# WORK TASK:
Nothing but the lines from the one containing "The height and width of the screenshot is (198, 166)." through the one containing "Click the Find", both included, should be given again, each exactly as written below.

** DATASET ENTRIES follows **

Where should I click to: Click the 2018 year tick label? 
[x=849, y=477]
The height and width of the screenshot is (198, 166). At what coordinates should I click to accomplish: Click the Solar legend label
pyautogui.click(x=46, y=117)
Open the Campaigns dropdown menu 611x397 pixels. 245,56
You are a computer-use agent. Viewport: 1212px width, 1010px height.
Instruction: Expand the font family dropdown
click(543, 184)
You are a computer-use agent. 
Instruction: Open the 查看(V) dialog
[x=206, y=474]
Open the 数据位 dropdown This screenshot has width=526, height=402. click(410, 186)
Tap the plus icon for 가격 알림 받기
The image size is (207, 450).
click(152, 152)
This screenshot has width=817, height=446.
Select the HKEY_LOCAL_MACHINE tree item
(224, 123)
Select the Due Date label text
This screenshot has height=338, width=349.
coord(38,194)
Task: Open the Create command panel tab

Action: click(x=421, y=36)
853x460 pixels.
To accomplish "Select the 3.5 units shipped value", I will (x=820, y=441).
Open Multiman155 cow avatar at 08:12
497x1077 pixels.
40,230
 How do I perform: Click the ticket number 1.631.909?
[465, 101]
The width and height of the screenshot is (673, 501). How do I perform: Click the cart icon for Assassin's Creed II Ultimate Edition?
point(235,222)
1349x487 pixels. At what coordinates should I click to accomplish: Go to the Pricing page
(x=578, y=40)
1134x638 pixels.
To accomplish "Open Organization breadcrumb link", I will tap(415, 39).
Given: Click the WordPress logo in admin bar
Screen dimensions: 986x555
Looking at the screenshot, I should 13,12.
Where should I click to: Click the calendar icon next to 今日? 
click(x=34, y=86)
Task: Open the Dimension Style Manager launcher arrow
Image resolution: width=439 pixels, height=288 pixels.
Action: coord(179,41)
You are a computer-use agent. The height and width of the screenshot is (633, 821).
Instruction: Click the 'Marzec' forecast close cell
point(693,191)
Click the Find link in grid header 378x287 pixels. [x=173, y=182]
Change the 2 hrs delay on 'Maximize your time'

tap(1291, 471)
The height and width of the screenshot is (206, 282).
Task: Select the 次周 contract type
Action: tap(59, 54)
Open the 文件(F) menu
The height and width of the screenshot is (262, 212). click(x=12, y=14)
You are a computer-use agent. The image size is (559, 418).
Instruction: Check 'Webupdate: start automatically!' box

** End of DATASET ENTRIES **

# REPLY TO THE TASK:
The height and width of the screenshot is (198, 166). At what coordinates should I click to accomplish: Click the Solar legend label
pyautogui.click(x=46, y=117)
Open the Campaigns dropdown menu 611x397 pixels. 245,56
You are a computer-use agent. Viewport: 1212px width, 1010px height.
Instruction: Expand the font family dropdown
click(543, 184)
You are a computer-use agent. 
Instruction: Open the 查看(V) dialog
[x=206, y=474]
Open the 数据位 dropdown This screenshot has width=526, height=402. click(410, 186)
Tap the plus icon for 가격 알림 받기
The image size is (207, 450).
click(152, 152)
This screenshot has width=817, height=446.
Select the HKEY_LOCAL_MACHINE tree item
(224, 123)
Select the Due Date label text
This screenshot has height=338, width=349.
coord(38,194)
Task: Open the Create command panel tab

Action: click(x=421, y=36)
853x460 pixels.
To accomplish "Select the 3.5 units shipped value", I will (x=820, y=441).
Open Multiman155 cow avatar at 08:12
497x1077 pixels.
40,230
 How do I perform: Click the ticket number 1.631.909?
[465, 101]
The width and height of the screenshot is (673, 501). How do I perform: Click the cart icon for Assassin's Creed II Ultimate Edition?
point(235,222)
1349x487 pixels. At what coordinates should I click to accomplish: Go to the Pricing page
(x=578, y=40)
1134x638 pixels.
To accomplish "Open Organization breadcrumb link", I will tap(415, 39).
Given: Click the WordPress logo in admin bar
Screen dimensions: 986x555
Looking at the screenshot, I should 13,12.
Where should I click to: Click the calendar icon next to 今日? 
click(x=34, y=86)
Task: Open the Dimension Style Manager launcher arrow
Image resolution: width=439 pixels, height=288 pixels.
Action: coord(179,41)
You are a computer-use agent. The height and width of the screenshot is (633, 821).
Instruction: Click the 'Marzec' forecast close cell
point(693,191)
Click the Find link in grid header 378x287 pixels. [x=173, y=182]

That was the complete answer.